Quarta-feira, 15 de Janeiro de 2014

Do relvado à mitologia

Foto retirada daqui

 

Poucas dimensões como o desporto conjugam tão bem a superação da espécie com o clamor do inexplicável.

“Deus dá a quem merece”, disse Pelé na entronização mediática do “melhor jogador de futebol do mundo”. E enquanto Ronaldo recebia a coroa da glória, ecoava ainda nas avenidas mediáticas o grito do derradeiro adeus a um homem elevado à categoria de herói, um herói transformado em mito.

 

Numa semana cinzenta e tempestuosa, projetou-se um astro-rei na “mitologia de um povo” (1), comunicador na emoção dos estádios, na arte da competição. “Honra e glória”, clamou o pregador na missa de exéquias levado por um texto de Ben-Sirá que anunciava as virtudes e a dignidade dos especiais. Aqueles que, em contexto profético, sondavam e louvavam a Sabedoria.

Retomem-se as narrativas clássicas, onde os feitos do homem eram técnica e ação divina, porque o homem nem tudo controla. Assim se fizeram os heróis-atletas do Olimpo, “compreendido o processo de «heroicização» como a assimilação de uma história real (ou tida como tal) ao arquétipo de uma história mítica” (2). Com técnica e dedicação, também paixão, entravam na galeria dos mitos. A superação dos limites, a honra das vitórias, era mais do que trabalho. Era escolha e “destino” para fazer da glória dos homens a vontade dos deuses. Por maior que fosse a intencionalidade humana, a competência técnica, esta nada era diante do “destino”. Mas o “destino” não esquecia os "derrotados", transformados com Homero também em "heróis" pela força do empenho e da fidelidade.

A competição desportiva não depende somente do esforço e da virtude - arete. Está no domínio das regras, da competência técnica e tática, conjugadas com o imprevisível. Por isso pode ser frustrante a emoção depositada num jogo de futebol. «A técnica, mais determinante, faz parte da preparação do atleta. A imprevisibilidade não é do seu domínio» (3). Por isso, um rasgo de grandeza, um sprint fora de tempo, um ímpeto inesperado, com arte ou no acaso, fazem a diferença quando menos se espera. A ciência e a razão hão de explicar o seu mecanismo. Mas «o "sobre-humano" conjuga-se também com a surpresa do imprevisível, e, nesta luta, individual ou coletiva, pela superação, constroem-se narrativas míticas» (4), de fé e superstição. O futebol preenche os padrões de uma quase religião, com sinais e significados, da envolvência dos estádios ao sacrário do balneário. A experiência dos Jogos Olímpicos é ainda mais flagrante em símbolos, liturgia e rituais próprios. «Em contexto religioso, o acaso pode ser ocasião. Em ambiente de competição desportiva, o vento, o sol, a chuva, os poucos milímetros do poste numa baliza ou a pegada de um salto em comprimento podem fazer a diferença entre a coroa da vitória e a resignação da derrota» (5).

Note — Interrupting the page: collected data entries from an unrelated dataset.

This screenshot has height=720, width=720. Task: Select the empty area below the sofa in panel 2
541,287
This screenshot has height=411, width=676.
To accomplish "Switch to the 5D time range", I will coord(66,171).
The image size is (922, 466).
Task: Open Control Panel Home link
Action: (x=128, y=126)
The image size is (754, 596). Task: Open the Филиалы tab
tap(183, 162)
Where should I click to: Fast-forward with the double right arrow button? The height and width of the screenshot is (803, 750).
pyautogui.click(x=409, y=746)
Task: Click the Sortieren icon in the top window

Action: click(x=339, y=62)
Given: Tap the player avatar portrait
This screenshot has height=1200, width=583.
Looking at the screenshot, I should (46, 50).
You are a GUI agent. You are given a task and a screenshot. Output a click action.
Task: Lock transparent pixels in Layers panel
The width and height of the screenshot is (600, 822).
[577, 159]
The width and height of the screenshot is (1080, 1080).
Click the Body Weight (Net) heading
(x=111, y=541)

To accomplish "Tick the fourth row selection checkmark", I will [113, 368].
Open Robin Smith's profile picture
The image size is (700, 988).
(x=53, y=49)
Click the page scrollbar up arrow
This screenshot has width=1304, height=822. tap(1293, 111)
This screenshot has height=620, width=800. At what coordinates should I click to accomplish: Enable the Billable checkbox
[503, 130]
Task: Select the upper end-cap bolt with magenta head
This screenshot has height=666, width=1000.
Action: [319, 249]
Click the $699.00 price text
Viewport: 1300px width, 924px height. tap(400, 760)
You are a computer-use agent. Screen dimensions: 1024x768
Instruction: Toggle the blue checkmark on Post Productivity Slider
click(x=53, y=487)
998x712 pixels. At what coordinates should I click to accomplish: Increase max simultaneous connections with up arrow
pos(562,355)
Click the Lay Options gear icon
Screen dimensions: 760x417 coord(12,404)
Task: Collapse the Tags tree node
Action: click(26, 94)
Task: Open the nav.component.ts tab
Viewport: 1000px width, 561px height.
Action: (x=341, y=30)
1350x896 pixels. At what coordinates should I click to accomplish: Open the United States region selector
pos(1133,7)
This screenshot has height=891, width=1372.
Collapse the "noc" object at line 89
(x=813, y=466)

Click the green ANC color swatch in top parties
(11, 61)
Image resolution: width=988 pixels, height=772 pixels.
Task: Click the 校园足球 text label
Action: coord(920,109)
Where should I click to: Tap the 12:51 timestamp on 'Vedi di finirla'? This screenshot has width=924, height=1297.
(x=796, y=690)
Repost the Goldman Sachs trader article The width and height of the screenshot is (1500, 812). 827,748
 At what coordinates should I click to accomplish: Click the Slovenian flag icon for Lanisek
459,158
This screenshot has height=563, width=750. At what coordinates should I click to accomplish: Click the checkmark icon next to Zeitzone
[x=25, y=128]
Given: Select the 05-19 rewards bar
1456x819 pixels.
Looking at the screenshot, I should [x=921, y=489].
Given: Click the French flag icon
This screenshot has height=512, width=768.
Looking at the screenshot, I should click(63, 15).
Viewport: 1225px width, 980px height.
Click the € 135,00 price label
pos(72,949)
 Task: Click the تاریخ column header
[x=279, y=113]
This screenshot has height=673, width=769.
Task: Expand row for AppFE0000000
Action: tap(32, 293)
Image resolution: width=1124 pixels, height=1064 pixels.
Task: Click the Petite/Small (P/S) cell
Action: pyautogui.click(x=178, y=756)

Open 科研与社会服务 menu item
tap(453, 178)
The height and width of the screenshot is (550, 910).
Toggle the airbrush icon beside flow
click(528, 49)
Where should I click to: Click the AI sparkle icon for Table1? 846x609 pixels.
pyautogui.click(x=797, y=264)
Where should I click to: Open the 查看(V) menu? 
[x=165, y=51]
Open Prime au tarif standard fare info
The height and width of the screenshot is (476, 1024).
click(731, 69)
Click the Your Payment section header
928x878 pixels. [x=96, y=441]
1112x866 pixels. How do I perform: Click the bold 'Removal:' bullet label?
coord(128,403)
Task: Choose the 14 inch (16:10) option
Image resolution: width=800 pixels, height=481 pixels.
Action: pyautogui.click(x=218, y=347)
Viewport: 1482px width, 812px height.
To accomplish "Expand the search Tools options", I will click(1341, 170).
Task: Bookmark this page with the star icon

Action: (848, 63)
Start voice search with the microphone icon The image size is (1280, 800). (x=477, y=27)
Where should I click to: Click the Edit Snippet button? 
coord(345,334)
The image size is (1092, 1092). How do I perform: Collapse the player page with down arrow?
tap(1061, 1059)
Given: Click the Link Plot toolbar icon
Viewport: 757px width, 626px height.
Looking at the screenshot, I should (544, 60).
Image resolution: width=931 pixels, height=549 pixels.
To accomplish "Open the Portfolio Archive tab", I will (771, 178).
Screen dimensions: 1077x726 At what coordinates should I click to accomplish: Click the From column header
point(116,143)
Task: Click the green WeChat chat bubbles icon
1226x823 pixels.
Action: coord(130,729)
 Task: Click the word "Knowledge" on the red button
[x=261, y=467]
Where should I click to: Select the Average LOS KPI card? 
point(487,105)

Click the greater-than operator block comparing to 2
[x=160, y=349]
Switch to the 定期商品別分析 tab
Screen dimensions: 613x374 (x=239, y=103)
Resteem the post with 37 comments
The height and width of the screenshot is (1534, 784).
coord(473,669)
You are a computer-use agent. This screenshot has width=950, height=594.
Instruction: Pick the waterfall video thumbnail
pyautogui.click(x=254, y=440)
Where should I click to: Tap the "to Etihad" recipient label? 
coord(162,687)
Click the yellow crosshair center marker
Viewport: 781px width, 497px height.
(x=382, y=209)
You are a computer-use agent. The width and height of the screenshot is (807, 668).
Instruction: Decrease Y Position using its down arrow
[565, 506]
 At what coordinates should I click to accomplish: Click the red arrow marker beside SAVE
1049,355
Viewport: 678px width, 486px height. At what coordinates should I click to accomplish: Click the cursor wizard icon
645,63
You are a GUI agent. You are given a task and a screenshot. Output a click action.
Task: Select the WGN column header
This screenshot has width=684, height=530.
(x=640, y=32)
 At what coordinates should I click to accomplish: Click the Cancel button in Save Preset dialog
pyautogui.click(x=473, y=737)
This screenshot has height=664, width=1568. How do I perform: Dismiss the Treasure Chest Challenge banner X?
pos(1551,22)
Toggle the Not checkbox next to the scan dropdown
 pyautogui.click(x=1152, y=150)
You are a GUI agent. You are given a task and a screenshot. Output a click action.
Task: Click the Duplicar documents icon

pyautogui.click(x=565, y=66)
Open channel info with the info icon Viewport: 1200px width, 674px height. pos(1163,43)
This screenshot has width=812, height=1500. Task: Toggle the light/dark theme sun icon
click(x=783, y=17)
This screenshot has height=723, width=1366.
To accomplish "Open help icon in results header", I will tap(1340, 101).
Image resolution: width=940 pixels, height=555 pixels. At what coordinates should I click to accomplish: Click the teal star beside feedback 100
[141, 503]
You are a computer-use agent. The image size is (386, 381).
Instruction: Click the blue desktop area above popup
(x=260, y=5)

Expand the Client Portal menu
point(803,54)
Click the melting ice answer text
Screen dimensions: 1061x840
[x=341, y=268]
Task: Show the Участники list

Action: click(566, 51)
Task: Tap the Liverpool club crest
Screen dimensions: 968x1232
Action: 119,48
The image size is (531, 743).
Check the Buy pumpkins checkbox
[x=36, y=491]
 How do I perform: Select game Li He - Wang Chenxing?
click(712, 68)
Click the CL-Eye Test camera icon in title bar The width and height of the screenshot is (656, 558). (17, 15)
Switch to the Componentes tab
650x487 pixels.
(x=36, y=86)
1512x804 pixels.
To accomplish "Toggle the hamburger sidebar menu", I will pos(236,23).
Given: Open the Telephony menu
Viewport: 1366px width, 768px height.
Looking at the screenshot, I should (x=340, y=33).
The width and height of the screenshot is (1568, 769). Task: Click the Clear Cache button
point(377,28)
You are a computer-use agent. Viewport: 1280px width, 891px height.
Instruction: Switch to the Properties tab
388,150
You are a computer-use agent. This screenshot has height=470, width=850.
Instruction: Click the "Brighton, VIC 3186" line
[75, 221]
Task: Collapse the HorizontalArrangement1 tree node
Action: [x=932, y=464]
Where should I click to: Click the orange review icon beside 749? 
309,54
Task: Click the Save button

Este é o deslumbramento maior do futebol. O suspense, a tensão, a pressão e a competência, aliadas à imprevisibilidade. Um jogador “entronizado” pelos fãs é um moderno símbolo homérico. Foi assim com este herói dos relvados, entronizado na comoção popular. A memória dos adeptos, os símbolos numa camisola ou numa estátua, hão de revelar o que vale este homem e o mito com ele criado. Como quem revê e se revê na história, lembrem-se ainda os primeiros heróis-atletas dos jogos pan-helénicos. “Tinham a uni-los um aspeto que pode auxiliar a compreender a necessidade da sua mitificação: o facto de as suas cidades atravessarem, nos anos da vitória ou quando a história foi retomada, situações de crise interna ou externa” (6).

Afinal, mais do que explicar origens (M. Eliade), o que é um mito senão o reflexo e a imagem projetada da verdade de um povo em narrativas gloriosas (J. Fonterose ou W. Burkert) de feitos inexplicáveis ou incompreendidos, de deuses e heróis humanos? 

 

(1)   Pe. Vitor Melícias, homilia na missa fúnebre de Eusébio

(2)   (6) Martins de Jesus, Carlos A., O sentido: entre o humano e o divino, o atleta olímpico grego como herói, in Olímpico - Os jogos num percurso de valores e de significados (coord. Paulo Mendes Pinto), Afrontamento, 2013

(3)   (4) (5) Franco, Joaquim, A celebração planetária, in Olímpico - Os jogos num percurso de valores e de significados (coord. Paulo Mendes Pinto), Afrontamento, 2013

 

Sugestões de leitura: Eusébio Enciclopédia (Zebra Publicações), de Afonso Melo; (E)ternamente Eusébio (Quidnovi) de João Malheiro; O Estado Novo e o Futebol (Prime Books), de Ricardo Serrado.